YOUR GOAL – Please show each row that contains the string "resolution", with case taken into account.

INPUT MATERIAL –
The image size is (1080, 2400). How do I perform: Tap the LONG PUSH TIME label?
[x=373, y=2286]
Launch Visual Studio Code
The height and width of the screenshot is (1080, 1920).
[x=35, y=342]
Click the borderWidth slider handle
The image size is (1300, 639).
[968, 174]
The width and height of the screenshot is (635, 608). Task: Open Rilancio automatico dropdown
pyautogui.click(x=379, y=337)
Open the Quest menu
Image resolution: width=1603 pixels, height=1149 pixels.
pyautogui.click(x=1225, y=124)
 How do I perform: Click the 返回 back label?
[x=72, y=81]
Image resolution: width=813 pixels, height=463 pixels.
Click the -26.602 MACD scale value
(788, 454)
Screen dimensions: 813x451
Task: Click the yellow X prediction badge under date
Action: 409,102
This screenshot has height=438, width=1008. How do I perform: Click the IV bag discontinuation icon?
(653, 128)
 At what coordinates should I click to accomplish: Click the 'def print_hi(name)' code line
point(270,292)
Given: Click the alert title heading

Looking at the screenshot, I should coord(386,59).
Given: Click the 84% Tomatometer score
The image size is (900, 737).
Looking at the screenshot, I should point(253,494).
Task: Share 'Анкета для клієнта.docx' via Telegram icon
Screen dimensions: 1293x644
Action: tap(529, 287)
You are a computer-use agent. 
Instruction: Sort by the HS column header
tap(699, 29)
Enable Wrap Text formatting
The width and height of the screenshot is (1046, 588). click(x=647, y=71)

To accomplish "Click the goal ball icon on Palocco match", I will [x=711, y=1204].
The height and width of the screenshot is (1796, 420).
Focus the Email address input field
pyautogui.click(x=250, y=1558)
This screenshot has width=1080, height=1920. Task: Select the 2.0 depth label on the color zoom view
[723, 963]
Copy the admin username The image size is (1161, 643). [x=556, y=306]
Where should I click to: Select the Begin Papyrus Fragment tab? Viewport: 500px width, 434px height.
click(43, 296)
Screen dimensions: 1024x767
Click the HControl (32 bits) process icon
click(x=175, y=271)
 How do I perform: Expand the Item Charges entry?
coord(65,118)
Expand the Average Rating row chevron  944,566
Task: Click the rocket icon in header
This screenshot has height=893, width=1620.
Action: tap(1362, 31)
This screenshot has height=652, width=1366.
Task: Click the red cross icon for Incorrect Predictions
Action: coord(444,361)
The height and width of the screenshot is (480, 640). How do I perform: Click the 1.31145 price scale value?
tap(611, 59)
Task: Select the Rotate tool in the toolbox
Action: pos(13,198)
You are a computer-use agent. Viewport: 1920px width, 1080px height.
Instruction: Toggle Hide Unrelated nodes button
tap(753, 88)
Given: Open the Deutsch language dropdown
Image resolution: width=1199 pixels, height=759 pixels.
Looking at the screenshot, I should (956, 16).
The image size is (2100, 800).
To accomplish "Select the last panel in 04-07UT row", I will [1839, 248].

THE REPLY –
Image resolution: width=1603 pixels, height=1149 pixels.
Image resolution: width=813 pixels, height=463 pixels.
Image resolution: width=1199 pixels, height=759 pixels.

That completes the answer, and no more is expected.